— STATED EXERCISE —
Rewrite the stretch of the listing from the line containing "This screenshot has height=766, width=1568." through the line containing "Action: coord(461,232)", swapping "local files" for "downloaded files" and leaving everything else as it is. Return only those lines, without the pictures.

— SOURCE DATA —
---

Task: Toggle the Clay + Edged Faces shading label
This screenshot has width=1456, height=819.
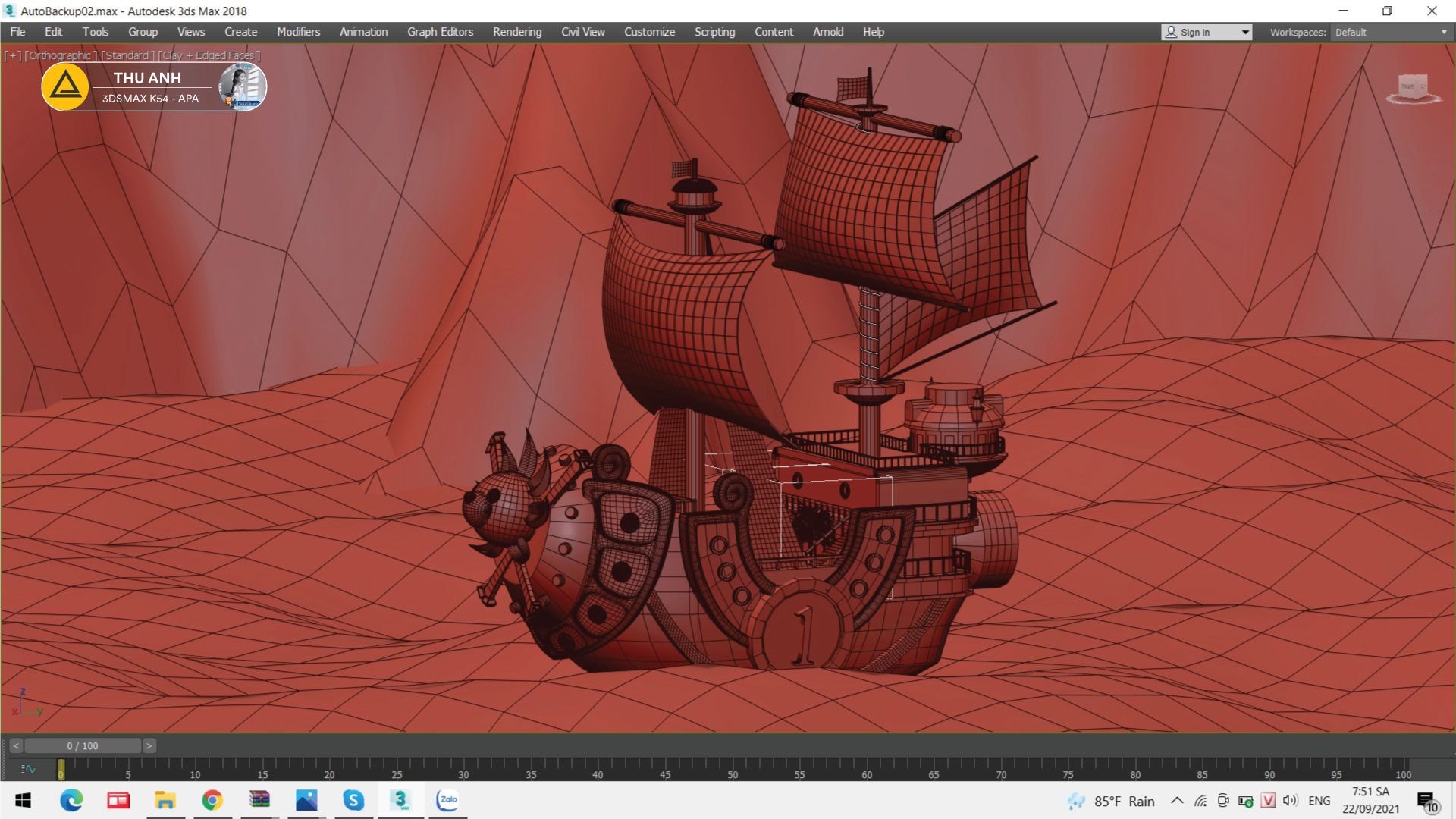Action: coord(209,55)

---

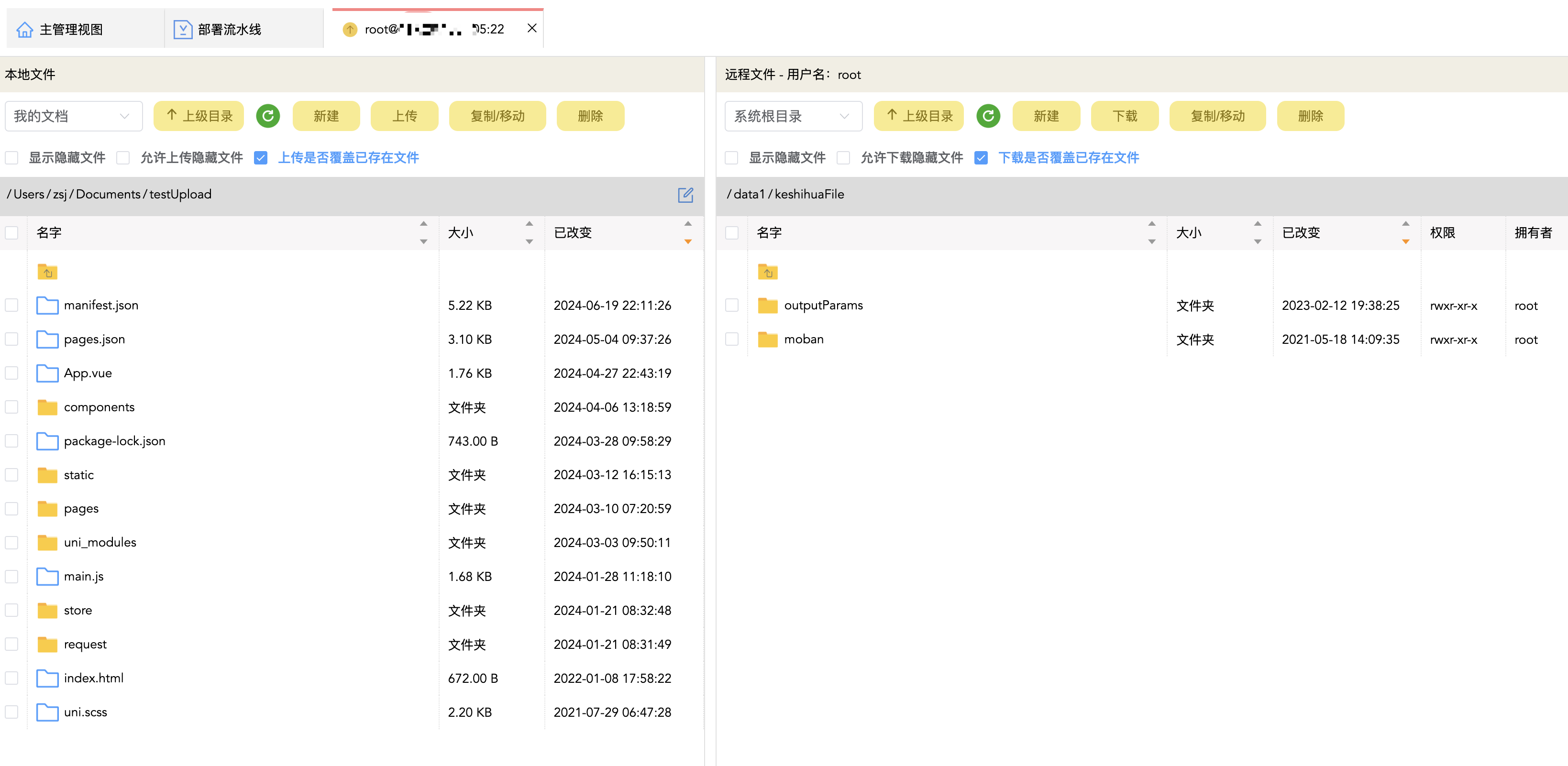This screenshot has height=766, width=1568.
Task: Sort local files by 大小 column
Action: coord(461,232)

---

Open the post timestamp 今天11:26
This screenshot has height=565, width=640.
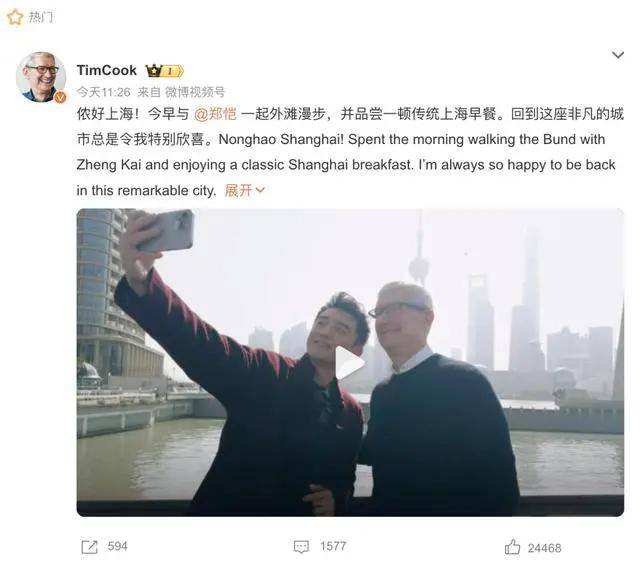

---

— SOLUTION FOR THIS PROBLEM —
This screenshot has height=766, width=1568.
Task: Sort downloaded files by 大小 column
Action: coord(461,232)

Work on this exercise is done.